Il est plus que jamais nécessaire de respecter strictement le confinement et toutes les mesures d’hygiène sans relâchement pour aider ceux qui sont en première ligne. 

 

Je pense d’abord aux aides-soignants, pompiers, ambulanciers, infirmiers, médecins,  auxiliaires de vie, pharmaciens, personnels administratif et de santé, en ville, dans les EHPAD ou hospitalier, qui sauvent des vies tous les jours dans de conditions particulièrement difficiles. Leur engagement et leur dévouement sont admirables. Nous en connaissons tous.
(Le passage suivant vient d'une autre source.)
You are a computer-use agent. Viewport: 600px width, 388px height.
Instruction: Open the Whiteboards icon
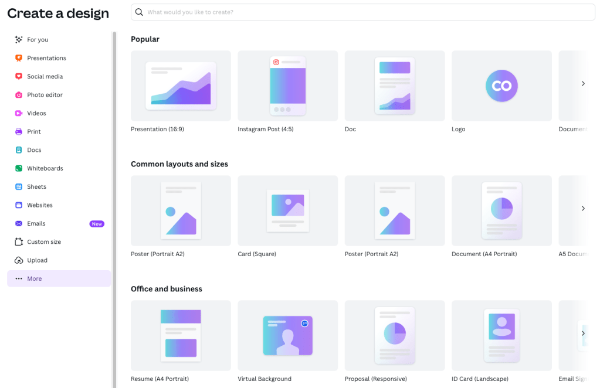[19, 168]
Ne perdons jamais une occasion de leur témoigner notre affection et notre reconnaissance. 

 

Pensons à eux mais ne les oublions pas après, lorsque nous devrons enfin répondre, dans nos communes, nos région, notre pays, aux failles connues depuis tant d’années de notre organisation de santé.

 

Je pense également à ceux qui contribuent par leur travail à ce que notre société ne s’effondre pas. En ramassant et en traitant les déchets dans un contexte épidémique grave ; en assurant, postiers,  travailleurs sociaux, fonctionnaires territoriaux une partie des services publics qui nous sont essentiels ; en permettant, transporteurs, employés de grande distribution ou de commerce à tous les habitants d’accéder aux besoins alimentaires et primordiaux.

 

Je pense aussi à ceux dont les emplois sont menacés, ou qui, faute de télétravail, sont au chômage partiel, travaillent dans la peur ou, comme les étudiants, dans l’incertitude totale quant à leur avenir. 

 

Je pense enfin aux commerçants, aux artisans et aux entrepreneurs durement touchés par cette crise et qui vivent dans l’inquiétude. Demain le redémarrage de leurs activités sera indispensable à notre pays. Il faudra, l’Etat devra, contribuer à cette reprise à la hauteur de ce que la crise les a touché.

 

Ce temps de confinement est nécessaire pour enrayer la transmission du virus. 

 

Il révèle malheureusement encore plus intensément la dureté des inégalités sociales  pour tous ceux qui, isolés, précaires ou plus fragiles, vivent dans des conditions que le confinement a rendu encore plus dures. Ils méritent encore plus que d’habitude notre attention et notre aide. J’espère que cette pandémie révèlera des solidarités retrouvées. Chacun de nous peut y contribuer en faisant attention aux autres. 

 

Cette pandémie met aussi en lumière les failles de notre société. Demain, nous aurons à choisir la façon dont nous voulons qu’elle soit organisée. Prenons ce temps de confinement pour y penser utilement.

 

A tous je vous envoie mes meilleures pensées et ce message d’amitié et de soutien.